What the task requires: Count the lines in the records beneath this task that contain the string "coordinates", then give the count by itself.

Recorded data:
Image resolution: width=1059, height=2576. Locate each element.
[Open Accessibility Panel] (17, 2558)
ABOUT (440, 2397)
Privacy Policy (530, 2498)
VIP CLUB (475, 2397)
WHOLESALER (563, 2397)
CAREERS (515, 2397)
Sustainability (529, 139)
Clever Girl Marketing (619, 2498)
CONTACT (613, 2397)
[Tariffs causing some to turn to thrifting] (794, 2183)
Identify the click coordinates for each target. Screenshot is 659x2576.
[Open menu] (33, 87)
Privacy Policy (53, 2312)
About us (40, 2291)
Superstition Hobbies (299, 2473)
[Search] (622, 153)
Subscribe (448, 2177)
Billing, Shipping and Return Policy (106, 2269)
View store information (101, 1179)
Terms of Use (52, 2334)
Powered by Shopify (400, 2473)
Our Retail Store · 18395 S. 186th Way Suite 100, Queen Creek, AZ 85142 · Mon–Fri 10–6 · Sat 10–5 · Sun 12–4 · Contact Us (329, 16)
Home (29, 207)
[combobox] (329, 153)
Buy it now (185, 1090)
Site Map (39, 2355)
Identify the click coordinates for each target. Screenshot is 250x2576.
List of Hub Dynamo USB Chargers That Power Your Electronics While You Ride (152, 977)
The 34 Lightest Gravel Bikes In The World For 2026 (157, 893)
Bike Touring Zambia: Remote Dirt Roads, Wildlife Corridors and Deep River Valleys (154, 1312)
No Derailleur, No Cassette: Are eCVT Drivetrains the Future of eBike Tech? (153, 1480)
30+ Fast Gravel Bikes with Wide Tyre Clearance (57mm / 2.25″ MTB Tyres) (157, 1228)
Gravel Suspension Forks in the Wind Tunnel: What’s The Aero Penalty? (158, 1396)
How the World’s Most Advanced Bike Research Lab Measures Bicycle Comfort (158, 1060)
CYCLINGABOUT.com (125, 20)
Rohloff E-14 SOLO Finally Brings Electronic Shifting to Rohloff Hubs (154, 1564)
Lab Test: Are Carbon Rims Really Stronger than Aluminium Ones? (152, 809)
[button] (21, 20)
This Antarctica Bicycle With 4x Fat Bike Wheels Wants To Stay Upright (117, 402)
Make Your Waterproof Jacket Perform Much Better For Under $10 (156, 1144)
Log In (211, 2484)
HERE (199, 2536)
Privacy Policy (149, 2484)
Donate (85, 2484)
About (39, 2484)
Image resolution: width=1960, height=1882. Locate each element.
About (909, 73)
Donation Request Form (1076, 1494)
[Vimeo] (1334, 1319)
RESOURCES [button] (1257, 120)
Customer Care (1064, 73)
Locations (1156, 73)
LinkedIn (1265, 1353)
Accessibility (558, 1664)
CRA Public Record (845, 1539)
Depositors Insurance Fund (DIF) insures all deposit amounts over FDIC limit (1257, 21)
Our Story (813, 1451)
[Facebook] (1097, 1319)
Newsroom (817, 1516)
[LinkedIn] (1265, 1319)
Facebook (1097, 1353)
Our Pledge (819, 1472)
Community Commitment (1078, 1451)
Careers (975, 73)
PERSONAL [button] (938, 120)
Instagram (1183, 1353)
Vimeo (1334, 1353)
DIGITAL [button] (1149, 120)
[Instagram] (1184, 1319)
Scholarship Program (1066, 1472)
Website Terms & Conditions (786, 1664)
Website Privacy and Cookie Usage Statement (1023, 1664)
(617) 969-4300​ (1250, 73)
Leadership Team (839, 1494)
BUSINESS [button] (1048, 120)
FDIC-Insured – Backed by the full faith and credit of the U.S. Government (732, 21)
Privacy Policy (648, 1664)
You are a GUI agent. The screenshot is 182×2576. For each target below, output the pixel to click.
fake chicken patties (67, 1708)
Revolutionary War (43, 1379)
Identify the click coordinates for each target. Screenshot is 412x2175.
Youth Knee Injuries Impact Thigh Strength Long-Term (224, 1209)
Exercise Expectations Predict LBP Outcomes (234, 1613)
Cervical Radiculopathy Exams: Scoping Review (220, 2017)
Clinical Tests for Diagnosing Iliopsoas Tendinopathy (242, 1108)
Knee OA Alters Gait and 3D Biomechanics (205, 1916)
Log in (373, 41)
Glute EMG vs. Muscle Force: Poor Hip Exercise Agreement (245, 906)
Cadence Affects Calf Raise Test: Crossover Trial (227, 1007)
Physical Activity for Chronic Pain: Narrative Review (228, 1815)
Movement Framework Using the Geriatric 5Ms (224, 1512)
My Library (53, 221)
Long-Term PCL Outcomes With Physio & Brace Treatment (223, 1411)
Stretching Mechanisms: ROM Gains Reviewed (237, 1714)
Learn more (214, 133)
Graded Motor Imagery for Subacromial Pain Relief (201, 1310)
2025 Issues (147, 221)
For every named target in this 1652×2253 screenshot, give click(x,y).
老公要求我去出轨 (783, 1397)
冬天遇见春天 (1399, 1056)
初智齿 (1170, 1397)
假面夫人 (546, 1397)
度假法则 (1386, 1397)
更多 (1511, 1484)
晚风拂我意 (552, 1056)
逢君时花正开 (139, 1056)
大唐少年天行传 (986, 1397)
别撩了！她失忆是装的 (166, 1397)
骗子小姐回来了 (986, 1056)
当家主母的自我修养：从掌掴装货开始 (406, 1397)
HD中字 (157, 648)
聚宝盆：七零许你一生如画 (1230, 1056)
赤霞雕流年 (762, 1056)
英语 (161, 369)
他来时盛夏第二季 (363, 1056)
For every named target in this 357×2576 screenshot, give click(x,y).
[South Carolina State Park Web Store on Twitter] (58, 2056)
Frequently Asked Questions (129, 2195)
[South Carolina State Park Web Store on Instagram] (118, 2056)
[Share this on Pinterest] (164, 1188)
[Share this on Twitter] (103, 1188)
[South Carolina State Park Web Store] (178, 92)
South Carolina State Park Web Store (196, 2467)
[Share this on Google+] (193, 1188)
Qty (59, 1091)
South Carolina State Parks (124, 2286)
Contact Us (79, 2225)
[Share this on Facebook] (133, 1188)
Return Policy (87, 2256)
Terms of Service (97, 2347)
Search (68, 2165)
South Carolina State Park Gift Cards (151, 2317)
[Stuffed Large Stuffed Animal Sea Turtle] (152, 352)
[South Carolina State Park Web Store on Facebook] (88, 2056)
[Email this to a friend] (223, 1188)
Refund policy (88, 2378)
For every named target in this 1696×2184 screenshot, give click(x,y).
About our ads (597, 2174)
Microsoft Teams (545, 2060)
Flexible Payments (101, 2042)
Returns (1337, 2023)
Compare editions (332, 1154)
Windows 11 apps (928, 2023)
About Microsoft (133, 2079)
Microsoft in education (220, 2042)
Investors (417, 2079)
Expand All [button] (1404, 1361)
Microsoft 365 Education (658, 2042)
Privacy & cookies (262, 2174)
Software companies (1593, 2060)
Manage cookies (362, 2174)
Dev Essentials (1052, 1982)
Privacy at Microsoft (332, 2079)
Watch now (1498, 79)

The answer: 3